E saranno in tanti a riunirsi per lei, con un fiore in mano o una candela, perché Deny è diventata la figlia di tutti, la sorella e l’amica: la sua tragica scomparsa non è stata dimenticata, ma ha acceso i riflettori, più che mai, sulla piaga del bullismo e di quanto possano far male le parole, più di una lama di coltello.
La mamma, attraverso i social, ha raccontato delle azioni intraprese da altri ragazzini nei confronti della figlia: è stata accerchiata dal gruppo anche due giorni prima di morire, un evento che la donna ha saputo solo dopo.
Piange e si dispera per la sua bambina che non c’è più, “non ho capito la gravità, io le dicevo che era dargli troppa importanza e doveva fregarsene”. Parole che qualsiasi genitore avrebbe detto al proprio figlio in queste circostanze, perché chi insulta, denigra sistematicamente i coetanei non merita di essere considerato, di ricevere quell’importanza che magari cerca sottomettendo gli altri. Ma Deny “era troppo buona” e quei gesti le hanno fatto malissimo. “Educate i vostri figli”, scrive la mamma, “invito tutti a capire che le parole hanno un peso e rimbombano nella testa”.

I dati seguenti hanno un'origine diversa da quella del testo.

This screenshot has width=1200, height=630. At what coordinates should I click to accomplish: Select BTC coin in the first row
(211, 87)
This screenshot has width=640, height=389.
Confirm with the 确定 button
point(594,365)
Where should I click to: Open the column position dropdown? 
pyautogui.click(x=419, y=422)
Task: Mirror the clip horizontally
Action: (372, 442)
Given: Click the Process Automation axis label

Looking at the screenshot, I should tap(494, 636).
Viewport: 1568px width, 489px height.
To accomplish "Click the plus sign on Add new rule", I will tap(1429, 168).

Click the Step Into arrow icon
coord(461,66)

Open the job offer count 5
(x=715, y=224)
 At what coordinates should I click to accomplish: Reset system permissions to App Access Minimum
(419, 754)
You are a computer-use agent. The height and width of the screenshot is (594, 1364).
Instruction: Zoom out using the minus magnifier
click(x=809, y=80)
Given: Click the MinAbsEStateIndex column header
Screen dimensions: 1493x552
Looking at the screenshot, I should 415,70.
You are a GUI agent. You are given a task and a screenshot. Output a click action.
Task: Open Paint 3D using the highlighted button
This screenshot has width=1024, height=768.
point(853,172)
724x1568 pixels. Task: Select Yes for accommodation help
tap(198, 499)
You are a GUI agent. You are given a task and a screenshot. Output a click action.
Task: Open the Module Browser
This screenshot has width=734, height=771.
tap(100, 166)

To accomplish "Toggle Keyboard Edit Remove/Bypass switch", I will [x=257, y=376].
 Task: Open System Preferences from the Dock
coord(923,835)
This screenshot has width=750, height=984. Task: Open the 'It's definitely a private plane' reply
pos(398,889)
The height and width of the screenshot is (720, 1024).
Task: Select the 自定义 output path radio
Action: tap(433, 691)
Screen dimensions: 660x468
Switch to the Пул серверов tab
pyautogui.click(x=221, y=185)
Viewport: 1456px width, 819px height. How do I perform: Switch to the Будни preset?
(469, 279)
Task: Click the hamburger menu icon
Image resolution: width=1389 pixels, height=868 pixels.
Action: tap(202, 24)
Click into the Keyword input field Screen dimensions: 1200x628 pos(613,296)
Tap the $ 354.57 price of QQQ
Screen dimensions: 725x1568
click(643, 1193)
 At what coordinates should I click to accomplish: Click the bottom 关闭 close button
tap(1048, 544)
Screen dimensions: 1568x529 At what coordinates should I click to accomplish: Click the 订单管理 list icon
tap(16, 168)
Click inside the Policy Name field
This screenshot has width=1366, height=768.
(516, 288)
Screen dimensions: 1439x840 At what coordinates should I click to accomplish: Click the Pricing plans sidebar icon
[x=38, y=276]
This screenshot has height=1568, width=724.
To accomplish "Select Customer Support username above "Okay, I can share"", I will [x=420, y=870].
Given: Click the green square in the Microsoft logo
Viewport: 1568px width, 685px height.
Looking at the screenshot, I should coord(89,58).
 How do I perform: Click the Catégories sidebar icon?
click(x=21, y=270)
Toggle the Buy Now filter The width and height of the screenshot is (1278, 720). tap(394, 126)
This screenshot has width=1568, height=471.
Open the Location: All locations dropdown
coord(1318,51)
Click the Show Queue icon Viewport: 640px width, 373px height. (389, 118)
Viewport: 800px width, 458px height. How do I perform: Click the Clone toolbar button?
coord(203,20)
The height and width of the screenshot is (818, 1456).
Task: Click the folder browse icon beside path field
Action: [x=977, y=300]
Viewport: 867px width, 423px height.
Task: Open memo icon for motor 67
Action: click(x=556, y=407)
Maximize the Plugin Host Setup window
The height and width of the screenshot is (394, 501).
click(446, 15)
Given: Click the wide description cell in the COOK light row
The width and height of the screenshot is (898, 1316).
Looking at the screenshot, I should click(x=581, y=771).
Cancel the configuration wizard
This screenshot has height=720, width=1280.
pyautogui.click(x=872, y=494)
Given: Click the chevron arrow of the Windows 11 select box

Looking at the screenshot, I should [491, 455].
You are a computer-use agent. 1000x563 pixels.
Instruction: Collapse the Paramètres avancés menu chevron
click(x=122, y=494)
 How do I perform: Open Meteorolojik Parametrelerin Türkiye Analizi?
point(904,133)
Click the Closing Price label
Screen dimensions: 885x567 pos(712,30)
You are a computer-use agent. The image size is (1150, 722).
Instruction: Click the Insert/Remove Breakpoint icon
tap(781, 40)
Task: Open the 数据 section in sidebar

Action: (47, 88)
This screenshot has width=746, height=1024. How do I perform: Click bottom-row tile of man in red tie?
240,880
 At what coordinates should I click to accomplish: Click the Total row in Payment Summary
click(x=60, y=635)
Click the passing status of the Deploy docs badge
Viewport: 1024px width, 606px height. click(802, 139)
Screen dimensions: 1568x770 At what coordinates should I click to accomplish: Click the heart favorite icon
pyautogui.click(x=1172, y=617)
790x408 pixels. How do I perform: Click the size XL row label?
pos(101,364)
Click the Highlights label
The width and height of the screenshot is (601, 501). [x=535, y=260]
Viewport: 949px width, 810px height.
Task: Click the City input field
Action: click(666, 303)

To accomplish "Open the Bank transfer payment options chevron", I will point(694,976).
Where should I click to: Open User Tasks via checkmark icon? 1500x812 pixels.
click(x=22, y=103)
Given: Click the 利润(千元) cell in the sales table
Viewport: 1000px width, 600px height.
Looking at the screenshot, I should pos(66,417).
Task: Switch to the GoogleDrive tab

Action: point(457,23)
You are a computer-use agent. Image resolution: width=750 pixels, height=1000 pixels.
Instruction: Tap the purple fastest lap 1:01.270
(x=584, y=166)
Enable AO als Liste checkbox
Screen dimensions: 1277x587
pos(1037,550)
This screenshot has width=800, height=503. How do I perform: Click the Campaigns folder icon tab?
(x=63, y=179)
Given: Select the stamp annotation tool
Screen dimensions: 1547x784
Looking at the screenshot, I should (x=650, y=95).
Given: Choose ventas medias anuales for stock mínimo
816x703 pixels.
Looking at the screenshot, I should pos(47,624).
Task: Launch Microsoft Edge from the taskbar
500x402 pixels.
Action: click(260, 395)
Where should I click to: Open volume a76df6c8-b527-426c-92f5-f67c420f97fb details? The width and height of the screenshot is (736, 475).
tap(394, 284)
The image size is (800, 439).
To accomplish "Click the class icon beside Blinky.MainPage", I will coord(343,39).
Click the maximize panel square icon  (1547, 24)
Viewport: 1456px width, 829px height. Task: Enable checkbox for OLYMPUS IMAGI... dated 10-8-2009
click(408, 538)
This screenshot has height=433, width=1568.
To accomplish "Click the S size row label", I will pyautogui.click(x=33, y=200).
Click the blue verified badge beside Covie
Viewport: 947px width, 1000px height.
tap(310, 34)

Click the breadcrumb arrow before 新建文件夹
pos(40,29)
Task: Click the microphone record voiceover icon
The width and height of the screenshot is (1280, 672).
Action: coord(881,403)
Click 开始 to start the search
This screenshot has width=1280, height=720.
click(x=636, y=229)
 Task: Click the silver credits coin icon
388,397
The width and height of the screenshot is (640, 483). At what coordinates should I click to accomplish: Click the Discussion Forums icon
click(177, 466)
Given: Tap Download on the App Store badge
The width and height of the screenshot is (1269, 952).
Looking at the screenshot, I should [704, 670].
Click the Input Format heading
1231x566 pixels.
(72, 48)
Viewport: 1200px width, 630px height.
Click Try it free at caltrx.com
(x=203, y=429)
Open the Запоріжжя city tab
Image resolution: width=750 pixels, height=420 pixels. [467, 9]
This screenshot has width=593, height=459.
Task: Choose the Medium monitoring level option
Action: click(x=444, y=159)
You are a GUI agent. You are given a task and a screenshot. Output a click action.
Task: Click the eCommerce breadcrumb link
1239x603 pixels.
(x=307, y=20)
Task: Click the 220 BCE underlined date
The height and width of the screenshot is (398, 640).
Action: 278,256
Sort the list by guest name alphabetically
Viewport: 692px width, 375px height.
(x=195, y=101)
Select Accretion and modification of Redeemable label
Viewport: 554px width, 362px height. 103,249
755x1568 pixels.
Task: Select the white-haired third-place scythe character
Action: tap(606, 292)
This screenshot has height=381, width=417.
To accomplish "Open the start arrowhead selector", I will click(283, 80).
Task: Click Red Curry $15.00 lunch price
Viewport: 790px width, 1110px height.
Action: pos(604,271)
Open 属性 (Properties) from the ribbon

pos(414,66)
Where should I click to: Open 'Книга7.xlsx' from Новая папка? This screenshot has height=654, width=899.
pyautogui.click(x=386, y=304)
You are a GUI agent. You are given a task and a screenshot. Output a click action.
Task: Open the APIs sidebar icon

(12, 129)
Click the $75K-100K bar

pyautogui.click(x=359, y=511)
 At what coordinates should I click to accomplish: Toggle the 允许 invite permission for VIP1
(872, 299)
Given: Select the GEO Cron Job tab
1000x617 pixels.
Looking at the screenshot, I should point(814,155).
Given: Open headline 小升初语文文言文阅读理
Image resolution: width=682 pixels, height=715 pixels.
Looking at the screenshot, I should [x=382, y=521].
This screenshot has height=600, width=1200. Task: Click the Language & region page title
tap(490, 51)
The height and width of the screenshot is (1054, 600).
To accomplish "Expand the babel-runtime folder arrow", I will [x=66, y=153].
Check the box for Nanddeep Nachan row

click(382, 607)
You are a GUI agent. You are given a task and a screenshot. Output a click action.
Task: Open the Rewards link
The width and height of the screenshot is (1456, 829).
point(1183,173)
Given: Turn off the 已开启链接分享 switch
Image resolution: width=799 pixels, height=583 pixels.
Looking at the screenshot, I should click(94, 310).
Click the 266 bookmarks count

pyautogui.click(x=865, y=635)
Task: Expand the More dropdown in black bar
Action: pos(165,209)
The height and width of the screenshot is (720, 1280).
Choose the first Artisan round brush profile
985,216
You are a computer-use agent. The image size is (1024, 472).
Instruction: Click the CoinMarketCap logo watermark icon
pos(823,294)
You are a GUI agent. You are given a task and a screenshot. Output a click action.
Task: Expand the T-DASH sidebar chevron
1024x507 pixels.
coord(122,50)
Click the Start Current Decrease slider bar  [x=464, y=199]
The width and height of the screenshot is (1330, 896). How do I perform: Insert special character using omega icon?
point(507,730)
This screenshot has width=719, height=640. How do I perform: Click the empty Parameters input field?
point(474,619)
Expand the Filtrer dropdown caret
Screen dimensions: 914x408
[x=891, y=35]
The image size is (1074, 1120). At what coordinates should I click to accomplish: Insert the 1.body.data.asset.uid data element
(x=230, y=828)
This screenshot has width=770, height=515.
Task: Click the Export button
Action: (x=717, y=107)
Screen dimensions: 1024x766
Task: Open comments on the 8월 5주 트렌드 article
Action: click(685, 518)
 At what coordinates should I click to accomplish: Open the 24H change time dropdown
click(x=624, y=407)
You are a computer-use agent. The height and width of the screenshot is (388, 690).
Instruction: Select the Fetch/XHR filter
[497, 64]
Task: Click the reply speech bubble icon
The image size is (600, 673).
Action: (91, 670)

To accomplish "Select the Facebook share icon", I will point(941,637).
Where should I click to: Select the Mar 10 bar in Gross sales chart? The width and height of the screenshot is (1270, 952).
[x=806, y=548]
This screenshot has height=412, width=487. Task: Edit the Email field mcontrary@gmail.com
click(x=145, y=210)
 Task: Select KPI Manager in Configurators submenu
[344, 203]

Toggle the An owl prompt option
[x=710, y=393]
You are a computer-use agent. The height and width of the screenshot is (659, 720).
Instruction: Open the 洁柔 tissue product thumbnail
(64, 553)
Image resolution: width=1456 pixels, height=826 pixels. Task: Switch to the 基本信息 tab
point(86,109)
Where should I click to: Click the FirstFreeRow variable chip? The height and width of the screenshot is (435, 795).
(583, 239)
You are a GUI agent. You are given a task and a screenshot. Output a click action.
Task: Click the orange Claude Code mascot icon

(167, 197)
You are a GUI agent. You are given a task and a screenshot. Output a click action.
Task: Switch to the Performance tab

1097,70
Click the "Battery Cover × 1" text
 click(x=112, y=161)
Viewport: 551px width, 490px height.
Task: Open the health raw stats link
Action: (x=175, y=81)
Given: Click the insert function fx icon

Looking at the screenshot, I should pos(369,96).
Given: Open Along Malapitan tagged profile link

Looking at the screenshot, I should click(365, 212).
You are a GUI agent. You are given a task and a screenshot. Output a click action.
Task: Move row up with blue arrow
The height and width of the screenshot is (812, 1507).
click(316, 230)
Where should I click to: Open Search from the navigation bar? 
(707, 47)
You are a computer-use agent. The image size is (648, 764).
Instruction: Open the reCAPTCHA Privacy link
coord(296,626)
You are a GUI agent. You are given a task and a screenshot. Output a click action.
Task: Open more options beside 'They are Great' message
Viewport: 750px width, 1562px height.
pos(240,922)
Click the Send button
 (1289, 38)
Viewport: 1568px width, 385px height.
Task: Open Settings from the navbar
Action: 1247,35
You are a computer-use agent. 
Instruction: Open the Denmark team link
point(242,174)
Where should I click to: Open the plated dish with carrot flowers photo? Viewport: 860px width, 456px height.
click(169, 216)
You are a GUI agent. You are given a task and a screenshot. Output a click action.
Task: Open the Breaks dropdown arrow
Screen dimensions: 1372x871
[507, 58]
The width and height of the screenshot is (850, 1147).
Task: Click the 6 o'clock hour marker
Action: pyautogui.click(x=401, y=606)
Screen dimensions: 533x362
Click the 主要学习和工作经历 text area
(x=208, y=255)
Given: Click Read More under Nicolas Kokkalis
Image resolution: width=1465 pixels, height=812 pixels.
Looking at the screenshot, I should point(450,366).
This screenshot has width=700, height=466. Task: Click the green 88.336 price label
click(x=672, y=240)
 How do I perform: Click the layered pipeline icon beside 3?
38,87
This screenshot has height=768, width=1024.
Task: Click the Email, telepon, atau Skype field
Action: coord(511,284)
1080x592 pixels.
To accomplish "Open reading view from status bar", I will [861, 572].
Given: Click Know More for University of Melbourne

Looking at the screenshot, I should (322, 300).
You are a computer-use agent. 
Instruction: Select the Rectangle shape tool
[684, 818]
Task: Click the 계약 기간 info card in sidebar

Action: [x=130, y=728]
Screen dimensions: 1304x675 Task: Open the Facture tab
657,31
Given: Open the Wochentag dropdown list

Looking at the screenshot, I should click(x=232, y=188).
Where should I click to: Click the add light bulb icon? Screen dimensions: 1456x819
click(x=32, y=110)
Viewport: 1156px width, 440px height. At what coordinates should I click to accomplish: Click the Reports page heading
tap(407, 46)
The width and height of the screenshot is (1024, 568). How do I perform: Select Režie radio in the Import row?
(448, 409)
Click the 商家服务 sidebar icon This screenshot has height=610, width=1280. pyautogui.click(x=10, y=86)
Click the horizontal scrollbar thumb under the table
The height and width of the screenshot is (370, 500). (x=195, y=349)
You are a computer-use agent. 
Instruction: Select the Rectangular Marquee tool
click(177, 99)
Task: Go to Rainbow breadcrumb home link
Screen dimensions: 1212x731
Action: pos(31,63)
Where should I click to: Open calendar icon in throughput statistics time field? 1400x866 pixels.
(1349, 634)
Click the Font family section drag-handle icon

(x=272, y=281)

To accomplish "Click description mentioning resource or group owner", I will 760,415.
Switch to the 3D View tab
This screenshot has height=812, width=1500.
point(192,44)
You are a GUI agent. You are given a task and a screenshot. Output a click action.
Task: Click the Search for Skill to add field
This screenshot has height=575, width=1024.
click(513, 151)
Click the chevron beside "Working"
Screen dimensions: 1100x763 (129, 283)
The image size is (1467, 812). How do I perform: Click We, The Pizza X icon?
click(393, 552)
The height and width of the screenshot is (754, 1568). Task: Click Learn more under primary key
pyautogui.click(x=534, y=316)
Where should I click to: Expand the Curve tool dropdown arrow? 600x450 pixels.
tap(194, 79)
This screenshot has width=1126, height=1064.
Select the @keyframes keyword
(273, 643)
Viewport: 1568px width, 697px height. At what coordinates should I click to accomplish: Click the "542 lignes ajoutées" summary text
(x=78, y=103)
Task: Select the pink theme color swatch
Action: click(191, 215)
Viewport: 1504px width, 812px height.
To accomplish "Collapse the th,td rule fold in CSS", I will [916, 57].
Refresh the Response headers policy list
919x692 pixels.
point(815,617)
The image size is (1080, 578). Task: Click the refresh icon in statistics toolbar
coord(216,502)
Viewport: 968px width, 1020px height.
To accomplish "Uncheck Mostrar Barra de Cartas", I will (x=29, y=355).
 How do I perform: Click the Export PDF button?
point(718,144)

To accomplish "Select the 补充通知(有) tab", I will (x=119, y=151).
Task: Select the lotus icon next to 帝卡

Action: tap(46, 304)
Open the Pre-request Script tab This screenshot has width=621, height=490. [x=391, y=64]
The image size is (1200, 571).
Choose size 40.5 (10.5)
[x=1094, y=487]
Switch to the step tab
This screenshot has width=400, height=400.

Sui social si vedono ancora le immagini della ragazza: guarda il mare, ascolta la musica, si mette in posa con semplicità, mostrando la bellezza di una ragazza di 17 anni. Il tempo sembra essersi fermato in quei momenti in cui, forse, non pensava a chi la insultava e prendeva in giro. Senza motivo, perché lei era bellissima e aveva tutta la vita davanti a se, ancora da vivere.